For this book, Crichton adopts a very cold, detached, scientific approach to the material. All the description is done in a very matter-of-fact tone, including even the characters. The only superfluous material in the book is the multiple explanations of past scientific theories or discoveries intended to enhance the clinical approach that pervades the novel. In terms of character development we get only what is necessary to advance the plot.

All this gives the book a very serious mood that makes it oddly convincing. This is partly due to the gravity of the events being described, but also due to the expert way in which Crichton supports his fictional storyline with actual scientific research. There are times during the book when the combination of the elements is so convincing that the reader may wonder to himself if the Andromeda Strain incident actually occurred.

Michael Crichton - BIOGRAPHY

John Michael Crichton ws born October 23, 1942 in Chicago, Illinois. He grew up in Roslyn, New York on Long Island. He graduated from Harvard University (summa cum laude) in 1964 He then attended Harvard Medical School, where he graduated as an M.D. in 1969. After medical school he began his writing career. Called "the father of the techno-thriller," his novels include The Andromeda Strain, Congo, Jurassic Park , and Timeline. He has also written four books of non-fiction, including Five Patients, Travels, and Jasper Johns .

His books have been translated into thirty languages. Twelve have been made into films, including Jurassic Park and most recently, Timeline, now filming. He is also the creator of the television series ER.

Crichton has also directed six films, among them Westworld, Coma, and The Great Train Robbery. Always interested in computers, he ran a software company, FilmTrack, which developed computer programs for motion picture production in the 1980s; for this pioneering work he won an Academy of Motion Pictures Arts and Sciences Technical Achievement Award (an Oscar) in 1995. His film Westworld was first feature film to employ computer-generated (CGI) special effects.

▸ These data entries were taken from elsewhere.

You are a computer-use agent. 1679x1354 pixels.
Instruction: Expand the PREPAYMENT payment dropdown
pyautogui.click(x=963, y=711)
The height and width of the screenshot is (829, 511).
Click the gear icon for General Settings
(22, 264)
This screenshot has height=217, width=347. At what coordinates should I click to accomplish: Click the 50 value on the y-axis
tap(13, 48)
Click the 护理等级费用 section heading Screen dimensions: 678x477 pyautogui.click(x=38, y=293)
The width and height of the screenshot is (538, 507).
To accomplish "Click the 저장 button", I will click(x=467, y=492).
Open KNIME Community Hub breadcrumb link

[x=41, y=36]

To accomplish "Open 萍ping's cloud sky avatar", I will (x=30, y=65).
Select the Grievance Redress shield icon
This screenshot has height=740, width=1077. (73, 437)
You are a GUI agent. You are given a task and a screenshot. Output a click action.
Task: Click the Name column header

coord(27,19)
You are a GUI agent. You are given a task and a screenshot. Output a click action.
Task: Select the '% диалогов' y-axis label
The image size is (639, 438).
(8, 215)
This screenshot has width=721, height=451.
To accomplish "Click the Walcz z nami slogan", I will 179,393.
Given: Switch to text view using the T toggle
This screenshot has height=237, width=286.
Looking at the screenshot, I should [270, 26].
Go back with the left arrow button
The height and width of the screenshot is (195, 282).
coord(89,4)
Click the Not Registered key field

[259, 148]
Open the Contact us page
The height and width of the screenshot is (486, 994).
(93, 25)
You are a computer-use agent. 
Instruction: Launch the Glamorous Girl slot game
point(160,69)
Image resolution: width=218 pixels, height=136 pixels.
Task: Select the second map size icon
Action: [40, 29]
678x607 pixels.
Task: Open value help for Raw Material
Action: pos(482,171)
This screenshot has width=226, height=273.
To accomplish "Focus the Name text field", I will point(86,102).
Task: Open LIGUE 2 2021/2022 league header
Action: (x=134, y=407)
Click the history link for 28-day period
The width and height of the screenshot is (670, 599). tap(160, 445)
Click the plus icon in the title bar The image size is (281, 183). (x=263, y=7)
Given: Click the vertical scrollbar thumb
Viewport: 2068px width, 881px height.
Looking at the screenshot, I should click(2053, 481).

Crichton has won an Emmy, a Peabody, and a Writer's Guild of America award for ER. In 2000, a newly-discovered, small armored dinosaur was named for him: Bienosaurus crichtoni. Crichton was named one of the "Fifty Most Beautiful People" by People magazine in 1992, but, he observes, never again. He is divorced and lives in Los Angeles.


ďI thought THE ANDROMEDA STRAIN was a great title, but for many years I had no book to go with it. I worked on draft after draft, never completing one, obsessing about the project. And all because I was so fond of the title I couldn't abandon it.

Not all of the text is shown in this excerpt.